Available data Block Start
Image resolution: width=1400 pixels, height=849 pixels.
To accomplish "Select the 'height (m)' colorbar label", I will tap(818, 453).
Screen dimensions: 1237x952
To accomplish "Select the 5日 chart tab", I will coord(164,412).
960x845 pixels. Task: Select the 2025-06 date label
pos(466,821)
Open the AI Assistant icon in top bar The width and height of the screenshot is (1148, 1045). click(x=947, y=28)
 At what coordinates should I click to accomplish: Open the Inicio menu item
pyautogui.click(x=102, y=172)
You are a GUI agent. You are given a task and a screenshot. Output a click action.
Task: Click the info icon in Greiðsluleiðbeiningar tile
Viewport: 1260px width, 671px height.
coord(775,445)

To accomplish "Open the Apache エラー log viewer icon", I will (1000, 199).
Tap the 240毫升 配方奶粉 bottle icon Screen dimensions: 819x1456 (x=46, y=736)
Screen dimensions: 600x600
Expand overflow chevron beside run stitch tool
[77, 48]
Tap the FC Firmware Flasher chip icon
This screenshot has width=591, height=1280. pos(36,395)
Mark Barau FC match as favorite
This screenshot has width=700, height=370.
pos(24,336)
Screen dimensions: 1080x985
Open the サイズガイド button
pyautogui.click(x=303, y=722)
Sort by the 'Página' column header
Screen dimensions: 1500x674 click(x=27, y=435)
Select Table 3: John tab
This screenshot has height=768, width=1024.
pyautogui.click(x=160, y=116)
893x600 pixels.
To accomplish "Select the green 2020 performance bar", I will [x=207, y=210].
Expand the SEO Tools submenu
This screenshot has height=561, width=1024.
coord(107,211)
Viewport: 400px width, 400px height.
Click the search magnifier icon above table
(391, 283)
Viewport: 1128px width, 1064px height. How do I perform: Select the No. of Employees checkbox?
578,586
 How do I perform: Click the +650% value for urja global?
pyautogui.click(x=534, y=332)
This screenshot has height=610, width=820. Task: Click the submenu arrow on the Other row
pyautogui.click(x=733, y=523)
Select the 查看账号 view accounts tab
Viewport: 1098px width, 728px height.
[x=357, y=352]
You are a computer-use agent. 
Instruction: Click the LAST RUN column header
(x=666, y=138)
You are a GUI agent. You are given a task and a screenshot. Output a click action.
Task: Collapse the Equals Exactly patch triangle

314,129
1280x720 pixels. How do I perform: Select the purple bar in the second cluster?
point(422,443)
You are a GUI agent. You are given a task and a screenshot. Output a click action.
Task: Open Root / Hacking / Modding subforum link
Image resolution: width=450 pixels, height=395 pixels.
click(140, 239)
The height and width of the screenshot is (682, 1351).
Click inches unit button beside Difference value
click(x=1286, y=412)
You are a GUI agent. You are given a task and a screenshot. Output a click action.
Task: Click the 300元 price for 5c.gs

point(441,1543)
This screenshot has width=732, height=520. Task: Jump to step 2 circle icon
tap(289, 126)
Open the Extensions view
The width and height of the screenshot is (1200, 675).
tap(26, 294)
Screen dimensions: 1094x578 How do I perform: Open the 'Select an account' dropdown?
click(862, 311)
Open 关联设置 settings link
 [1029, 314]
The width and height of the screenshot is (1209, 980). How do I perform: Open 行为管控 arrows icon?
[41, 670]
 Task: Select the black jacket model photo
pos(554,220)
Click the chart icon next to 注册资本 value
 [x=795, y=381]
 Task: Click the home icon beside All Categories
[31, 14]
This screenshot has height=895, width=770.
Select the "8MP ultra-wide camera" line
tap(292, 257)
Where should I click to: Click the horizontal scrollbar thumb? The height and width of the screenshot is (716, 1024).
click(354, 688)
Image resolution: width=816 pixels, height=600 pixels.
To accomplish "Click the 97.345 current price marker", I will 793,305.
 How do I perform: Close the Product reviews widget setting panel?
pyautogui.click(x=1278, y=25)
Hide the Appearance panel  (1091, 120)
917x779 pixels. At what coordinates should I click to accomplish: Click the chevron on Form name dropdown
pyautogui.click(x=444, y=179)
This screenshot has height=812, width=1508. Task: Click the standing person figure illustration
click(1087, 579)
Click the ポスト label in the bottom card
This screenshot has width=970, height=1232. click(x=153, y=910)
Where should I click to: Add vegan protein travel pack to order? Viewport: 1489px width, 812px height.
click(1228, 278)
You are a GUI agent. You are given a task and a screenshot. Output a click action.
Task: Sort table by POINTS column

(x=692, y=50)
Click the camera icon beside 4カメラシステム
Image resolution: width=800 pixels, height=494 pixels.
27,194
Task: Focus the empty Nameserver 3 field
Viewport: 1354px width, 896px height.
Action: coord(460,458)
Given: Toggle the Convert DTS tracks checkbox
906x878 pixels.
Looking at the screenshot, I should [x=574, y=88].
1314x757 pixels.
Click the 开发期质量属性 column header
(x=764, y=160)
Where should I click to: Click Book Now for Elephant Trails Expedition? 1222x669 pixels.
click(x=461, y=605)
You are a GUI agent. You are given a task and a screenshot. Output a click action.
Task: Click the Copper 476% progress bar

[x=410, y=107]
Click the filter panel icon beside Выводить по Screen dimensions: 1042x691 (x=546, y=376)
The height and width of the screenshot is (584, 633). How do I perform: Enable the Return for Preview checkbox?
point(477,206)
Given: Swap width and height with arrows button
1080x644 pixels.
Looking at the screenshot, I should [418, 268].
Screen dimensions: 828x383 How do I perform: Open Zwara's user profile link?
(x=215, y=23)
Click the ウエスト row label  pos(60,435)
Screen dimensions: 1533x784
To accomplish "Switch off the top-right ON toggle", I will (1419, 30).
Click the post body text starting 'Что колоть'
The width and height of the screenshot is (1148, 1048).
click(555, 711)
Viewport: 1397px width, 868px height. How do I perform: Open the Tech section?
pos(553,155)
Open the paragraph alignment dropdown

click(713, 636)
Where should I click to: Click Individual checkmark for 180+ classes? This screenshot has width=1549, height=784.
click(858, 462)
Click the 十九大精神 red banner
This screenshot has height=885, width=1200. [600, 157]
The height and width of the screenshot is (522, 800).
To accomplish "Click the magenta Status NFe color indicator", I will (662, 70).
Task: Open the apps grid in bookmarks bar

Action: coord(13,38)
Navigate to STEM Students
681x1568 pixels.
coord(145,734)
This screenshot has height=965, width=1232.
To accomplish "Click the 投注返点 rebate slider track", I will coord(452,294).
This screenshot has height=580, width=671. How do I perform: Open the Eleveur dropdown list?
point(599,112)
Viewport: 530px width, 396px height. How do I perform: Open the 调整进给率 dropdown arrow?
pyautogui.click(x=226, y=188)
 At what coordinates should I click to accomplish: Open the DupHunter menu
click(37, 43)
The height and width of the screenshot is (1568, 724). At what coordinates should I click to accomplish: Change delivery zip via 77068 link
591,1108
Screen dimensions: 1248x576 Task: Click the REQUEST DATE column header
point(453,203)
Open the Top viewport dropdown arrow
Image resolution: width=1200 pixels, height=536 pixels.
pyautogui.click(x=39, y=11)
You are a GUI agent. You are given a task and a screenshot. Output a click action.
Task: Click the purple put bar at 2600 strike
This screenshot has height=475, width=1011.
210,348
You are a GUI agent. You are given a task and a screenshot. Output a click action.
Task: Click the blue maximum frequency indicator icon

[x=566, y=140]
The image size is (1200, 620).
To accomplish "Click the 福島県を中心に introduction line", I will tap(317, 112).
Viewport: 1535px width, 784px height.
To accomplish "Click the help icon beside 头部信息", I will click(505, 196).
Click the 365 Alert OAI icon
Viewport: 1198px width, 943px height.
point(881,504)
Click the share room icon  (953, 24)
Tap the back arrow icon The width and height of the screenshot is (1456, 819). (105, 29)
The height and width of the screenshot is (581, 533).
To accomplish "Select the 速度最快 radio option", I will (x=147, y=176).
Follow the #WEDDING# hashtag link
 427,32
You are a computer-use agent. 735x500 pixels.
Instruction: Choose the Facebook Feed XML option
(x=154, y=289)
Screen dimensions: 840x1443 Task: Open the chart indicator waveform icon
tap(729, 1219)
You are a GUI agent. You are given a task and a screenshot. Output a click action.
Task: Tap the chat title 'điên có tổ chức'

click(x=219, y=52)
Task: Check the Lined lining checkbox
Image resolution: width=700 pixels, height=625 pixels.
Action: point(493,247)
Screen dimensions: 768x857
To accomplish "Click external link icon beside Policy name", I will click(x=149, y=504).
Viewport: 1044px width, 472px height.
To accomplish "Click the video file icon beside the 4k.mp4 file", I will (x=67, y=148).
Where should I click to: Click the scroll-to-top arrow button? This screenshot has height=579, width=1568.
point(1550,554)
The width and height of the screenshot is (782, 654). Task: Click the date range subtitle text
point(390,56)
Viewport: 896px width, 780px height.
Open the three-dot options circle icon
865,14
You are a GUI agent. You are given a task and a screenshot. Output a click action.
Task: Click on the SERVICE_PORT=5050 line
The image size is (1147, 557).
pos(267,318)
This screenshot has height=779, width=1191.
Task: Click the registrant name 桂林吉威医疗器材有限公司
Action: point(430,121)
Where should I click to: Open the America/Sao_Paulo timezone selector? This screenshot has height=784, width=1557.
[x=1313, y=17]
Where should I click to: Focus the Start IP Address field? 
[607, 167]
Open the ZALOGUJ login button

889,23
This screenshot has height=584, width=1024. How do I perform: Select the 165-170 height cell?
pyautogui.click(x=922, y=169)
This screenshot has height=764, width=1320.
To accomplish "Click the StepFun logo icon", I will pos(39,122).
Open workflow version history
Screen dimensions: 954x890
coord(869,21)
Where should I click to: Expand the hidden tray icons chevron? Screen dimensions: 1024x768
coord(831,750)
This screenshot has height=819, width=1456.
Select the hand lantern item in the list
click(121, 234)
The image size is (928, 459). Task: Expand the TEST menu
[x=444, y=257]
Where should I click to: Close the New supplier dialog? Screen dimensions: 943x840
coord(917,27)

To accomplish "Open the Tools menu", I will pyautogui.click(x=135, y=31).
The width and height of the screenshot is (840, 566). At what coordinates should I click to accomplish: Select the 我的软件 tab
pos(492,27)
Available data Block End
» **Instructions for the task**
Above are the records; report each line in them that includes the word "Tools".

» **Solution to this exercise**
Expand the SEO Tools submenu
To accomplish "Open the Tools menu", I will pyautogui.click(x=135, y=31).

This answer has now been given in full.